By: Maggie Lonsdale BA (hons) - Updated: 28 Sep 2012 | comments*Discuss
 
Return To Work Maternity Experience Work

Maternity leave is an exciting time for all sorts of reasons, mostly because you have a new little bundle of joy. For some new mothers, maternity leave can also be a time to reassess their career and have a chance to think about their direction, even if it’s just in those few short moments when the baby is sleeping!

Office administrator Sally Bennett used her maternity leave to think about what she actually wanted to achieve from her job as she had felt unfulfilled and unchallenged in her role for some time.

Sally explained, “I had worked for the same office furniture company for five years and knew my role as office administrator inside out. For the last two years, though, I was pretty much dragging myself to work each day because I was so bored. When I got pregnant I just decided to keep going and wait until I’d had the baby to think about what I wanted to do.”

Time to Think

While on maternity leave, Sally found that she was able to think more clearly about her job, rather than when she was in the daily grind of the commute and the day-to-day running of the office.

She continued, “I knew that I was appreciated at work but I felt like I had become part of the furniture, so I wasn’t really being offered any new projects or given any new career development opportunities.”

Sally realised that she had outgrown her office administrator job but that she still wanted to be a part of the company. Having seen a couple of people join the marketing team, she knew that the currently-available role of marketing assistant was not too far away from her present role, if she upgraded her skills.

Sally told us, “I had seen the job specification before I left because I was dealing with the typing. I knew that I had some of the relevant experience – good IT skills, good telephone manner – but that I needed to work on my creative skills, written grammar and technical marketing knowledge. I went to the library and got out a couple of books on marketing and, while I was there, saw a free course on graphic design, which I signed up to.

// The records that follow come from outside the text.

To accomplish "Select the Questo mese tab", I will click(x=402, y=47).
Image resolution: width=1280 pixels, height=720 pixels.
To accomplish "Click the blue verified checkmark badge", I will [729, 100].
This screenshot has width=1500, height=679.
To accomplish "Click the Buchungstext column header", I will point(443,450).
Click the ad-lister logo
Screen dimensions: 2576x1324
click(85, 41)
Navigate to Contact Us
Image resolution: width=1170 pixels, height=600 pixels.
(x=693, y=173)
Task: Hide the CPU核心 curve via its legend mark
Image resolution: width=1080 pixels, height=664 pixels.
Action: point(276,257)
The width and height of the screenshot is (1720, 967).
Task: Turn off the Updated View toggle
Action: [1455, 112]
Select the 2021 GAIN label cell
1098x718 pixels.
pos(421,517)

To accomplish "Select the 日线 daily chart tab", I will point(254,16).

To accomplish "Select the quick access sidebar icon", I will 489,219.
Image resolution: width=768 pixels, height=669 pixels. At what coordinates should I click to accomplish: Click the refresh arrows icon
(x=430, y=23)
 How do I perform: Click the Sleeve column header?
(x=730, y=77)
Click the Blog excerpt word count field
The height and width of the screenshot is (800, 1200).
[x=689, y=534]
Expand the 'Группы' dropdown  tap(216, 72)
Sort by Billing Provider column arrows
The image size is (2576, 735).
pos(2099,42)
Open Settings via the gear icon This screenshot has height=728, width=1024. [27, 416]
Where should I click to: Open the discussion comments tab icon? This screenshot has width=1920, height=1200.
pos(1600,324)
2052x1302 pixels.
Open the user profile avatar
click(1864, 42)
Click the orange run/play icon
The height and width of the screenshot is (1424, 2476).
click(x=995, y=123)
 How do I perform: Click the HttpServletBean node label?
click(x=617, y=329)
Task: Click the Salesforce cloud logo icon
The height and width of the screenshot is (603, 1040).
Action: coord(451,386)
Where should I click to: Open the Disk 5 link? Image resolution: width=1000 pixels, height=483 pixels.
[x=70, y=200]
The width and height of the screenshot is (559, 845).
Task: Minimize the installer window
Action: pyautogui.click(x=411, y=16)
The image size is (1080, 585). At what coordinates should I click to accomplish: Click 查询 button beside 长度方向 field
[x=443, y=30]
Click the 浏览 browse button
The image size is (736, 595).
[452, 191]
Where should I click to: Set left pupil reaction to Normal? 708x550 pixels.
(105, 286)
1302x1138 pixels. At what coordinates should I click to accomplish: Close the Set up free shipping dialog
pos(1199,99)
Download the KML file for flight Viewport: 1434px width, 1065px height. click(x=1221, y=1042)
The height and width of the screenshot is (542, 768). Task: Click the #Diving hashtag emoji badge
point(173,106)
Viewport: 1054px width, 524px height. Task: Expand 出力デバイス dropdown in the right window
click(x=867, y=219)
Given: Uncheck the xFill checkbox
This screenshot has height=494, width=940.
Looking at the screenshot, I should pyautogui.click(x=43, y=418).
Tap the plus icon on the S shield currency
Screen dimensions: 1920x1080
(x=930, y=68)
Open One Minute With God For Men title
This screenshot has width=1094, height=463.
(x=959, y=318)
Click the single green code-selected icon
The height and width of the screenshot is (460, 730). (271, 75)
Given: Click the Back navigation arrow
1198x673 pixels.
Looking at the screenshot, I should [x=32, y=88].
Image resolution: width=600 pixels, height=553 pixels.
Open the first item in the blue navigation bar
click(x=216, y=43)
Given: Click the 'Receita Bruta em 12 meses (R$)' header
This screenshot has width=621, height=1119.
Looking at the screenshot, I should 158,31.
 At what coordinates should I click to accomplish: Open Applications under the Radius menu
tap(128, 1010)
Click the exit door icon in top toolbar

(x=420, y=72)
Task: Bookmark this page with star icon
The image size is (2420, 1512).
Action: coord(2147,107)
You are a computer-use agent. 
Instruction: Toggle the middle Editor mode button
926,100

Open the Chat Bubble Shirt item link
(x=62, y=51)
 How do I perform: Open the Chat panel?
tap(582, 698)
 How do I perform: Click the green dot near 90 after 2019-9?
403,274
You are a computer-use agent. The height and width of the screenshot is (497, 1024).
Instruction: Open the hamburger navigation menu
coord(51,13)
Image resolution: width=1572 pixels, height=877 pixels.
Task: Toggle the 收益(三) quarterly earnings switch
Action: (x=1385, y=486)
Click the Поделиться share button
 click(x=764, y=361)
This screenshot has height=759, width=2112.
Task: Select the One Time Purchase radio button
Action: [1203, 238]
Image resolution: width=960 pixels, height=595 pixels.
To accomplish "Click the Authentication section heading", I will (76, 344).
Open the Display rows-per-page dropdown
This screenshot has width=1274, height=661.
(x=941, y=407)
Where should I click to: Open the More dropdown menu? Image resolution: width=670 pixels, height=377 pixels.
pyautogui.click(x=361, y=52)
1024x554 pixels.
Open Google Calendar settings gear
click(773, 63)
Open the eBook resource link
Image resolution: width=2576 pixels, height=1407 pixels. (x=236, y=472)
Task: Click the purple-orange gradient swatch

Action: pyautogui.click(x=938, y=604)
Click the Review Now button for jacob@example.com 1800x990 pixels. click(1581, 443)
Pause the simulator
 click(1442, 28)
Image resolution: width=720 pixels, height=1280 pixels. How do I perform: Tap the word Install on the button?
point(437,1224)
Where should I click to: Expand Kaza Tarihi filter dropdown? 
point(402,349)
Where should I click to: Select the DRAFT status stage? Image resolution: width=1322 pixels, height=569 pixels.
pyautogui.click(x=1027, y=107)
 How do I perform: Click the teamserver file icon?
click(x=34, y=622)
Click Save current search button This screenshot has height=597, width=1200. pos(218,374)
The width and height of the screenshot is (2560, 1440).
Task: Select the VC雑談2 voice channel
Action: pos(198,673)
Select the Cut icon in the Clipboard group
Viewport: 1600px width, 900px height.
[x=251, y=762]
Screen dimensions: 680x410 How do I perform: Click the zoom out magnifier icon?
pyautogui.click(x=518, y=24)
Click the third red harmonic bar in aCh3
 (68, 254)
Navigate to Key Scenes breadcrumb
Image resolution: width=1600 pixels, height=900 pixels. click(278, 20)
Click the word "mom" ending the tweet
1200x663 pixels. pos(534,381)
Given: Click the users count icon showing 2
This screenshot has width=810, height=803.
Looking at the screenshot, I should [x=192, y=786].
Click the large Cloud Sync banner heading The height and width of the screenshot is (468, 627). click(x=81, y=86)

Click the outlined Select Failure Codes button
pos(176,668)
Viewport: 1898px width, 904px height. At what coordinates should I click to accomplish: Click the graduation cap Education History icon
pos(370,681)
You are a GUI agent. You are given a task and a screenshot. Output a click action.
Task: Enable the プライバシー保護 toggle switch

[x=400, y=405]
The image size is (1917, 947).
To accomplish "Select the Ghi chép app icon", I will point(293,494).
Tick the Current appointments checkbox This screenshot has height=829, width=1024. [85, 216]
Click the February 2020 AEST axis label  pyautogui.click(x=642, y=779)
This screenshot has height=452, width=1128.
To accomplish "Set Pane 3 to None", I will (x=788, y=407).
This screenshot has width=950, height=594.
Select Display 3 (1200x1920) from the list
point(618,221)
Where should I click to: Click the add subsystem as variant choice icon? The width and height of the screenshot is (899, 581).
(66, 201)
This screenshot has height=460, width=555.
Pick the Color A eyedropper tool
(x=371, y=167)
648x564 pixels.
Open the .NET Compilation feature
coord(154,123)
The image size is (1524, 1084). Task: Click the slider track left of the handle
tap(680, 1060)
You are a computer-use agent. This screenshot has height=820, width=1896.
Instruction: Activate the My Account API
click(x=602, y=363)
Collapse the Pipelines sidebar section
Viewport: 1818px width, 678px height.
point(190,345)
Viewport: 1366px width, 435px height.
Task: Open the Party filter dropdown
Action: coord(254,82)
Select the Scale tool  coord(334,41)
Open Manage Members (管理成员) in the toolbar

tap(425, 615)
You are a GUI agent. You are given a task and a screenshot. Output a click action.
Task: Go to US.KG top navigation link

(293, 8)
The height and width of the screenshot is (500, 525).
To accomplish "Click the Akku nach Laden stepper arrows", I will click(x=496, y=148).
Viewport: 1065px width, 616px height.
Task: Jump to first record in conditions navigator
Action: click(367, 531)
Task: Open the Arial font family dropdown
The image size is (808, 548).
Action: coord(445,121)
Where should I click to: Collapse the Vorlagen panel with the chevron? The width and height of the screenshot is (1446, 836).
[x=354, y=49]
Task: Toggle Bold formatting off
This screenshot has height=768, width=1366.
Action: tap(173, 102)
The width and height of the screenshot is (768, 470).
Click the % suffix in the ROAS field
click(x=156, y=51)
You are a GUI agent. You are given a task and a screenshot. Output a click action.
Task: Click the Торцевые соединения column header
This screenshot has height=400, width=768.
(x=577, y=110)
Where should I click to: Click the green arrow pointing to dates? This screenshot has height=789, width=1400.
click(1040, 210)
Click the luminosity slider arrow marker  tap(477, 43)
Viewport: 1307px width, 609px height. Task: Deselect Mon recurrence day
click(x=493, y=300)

I realised that the job could get snapped up while I was on maternity leave, though, so I decided to call my employers.”

The Turning Point

It was this move that was a real turning point for Sally as her employers had been finding themselves rather lost without her! Having proved her value to her employers, they decided to delay the recruitment of the marketing assistant for six months and support Sally with some extra training.

Sally concluded, “I arranged to have a meeting with my employers and I explained that I wanted more of a challenge when I returned to work. I told them of the research I had done to improve my relevant skills and the course that I had started. Luckily, they were impressed with my efforts and offered me a chance to move into the marketing department when I returned to work. Although they did make me promise to help train the new administrator! I really believe that my maternity leave helped give me the boost to develop my career, without wasting all my hard work in the company.”